Collected data:
*** Begin section ***

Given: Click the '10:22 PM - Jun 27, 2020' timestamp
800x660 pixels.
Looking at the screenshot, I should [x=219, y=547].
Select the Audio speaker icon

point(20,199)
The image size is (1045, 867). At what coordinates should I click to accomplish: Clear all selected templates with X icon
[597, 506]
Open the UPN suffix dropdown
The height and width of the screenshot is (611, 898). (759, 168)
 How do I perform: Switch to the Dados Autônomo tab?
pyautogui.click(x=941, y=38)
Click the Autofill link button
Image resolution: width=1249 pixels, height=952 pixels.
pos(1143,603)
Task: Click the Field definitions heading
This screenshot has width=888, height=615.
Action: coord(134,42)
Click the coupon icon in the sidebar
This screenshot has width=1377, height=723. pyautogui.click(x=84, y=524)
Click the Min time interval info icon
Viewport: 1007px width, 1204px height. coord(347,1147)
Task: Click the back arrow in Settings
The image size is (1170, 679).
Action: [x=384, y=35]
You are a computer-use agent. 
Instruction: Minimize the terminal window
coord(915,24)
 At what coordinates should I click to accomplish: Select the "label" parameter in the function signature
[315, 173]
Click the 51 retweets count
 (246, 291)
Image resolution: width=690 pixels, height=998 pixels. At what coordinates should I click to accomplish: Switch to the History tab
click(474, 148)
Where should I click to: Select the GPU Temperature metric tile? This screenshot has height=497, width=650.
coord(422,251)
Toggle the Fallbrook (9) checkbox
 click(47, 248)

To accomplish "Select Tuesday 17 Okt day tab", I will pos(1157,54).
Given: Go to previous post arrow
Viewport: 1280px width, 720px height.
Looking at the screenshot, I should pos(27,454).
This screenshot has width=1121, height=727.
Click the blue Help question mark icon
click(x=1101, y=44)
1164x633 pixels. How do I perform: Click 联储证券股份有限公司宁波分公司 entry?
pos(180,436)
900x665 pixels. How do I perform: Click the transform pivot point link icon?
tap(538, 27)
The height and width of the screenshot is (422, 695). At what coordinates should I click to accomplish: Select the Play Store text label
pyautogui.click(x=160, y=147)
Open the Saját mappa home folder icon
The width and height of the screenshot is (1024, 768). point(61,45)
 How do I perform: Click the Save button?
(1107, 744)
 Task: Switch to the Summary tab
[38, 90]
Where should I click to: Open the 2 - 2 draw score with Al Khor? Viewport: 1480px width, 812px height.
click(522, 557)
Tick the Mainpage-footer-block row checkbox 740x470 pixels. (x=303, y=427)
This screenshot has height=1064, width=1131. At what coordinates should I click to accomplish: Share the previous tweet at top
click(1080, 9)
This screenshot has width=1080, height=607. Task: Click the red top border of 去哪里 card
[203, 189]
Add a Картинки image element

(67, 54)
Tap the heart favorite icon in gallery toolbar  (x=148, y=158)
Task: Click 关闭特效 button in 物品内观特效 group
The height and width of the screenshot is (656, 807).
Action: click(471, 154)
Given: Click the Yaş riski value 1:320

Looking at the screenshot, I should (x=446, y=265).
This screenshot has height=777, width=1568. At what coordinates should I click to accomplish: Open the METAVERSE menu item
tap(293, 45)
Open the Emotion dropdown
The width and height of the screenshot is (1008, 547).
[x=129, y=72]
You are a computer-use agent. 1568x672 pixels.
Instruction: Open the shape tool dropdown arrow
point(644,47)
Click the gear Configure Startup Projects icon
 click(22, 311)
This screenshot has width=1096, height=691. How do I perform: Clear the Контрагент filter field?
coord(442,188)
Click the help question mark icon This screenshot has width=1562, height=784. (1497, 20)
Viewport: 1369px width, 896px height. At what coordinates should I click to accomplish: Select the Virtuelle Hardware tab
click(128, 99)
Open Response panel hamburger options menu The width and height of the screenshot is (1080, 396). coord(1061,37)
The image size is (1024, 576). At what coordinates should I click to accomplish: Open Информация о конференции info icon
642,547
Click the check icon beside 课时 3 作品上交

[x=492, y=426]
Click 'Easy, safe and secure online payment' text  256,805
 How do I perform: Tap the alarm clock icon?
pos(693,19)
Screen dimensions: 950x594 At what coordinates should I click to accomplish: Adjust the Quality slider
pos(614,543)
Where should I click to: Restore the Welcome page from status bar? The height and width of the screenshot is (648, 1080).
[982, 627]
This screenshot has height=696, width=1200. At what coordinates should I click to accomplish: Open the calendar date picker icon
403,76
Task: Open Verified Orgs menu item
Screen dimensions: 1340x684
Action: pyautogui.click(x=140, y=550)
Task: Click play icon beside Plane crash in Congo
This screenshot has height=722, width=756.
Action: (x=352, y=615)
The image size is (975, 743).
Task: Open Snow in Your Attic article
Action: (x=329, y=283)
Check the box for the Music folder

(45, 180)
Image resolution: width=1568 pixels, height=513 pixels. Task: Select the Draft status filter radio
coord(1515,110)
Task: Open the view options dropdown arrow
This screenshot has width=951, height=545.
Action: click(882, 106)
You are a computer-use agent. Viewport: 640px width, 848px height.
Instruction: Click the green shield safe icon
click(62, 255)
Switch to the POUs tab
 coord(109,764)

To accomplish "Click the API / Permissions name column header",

*** End section ***

DIRECTIONS> The lines from the one containing "This screenshot has height=696, width=1200." through the final line of the entries above are to be printed exactly, with nothing added.

ANSWER SECTION>
This screenshot has height=696, width=1200. At what coordinates should I click to accomplish: Open the calendar date picker icon
403,76
Task: Open Verified Orgs menu item
Screen dimensions: 1340x684
Action: pyautogui.click(x=140, y=550)
Task: Click play icon beside Plane crash in Congo
This screenshot has height=722, width=756.
Action: (x=352, y=615)
The image size is (975, 743).
Task: Open Snow in Your Attic article
Action: (x=329, y=283)
Check the box for the Music folder

(45, 180)
Image resolution: width=1568 pixels, height=513 pixels. Task: Select the Draft status filter radio
coord(1515,110)
Task: Open the view options dropdown arrow
This screenshot has width=951, height=545.
Action: click(882, 106)
You are a computer-use agent. Viewport: 640px width, 848px height.
Instruction: Click the green shield safe icon
click(62, 255)
Switch to the POUs tab
 coord(109,764)

To accomplish "Click the API / Permissions name column header",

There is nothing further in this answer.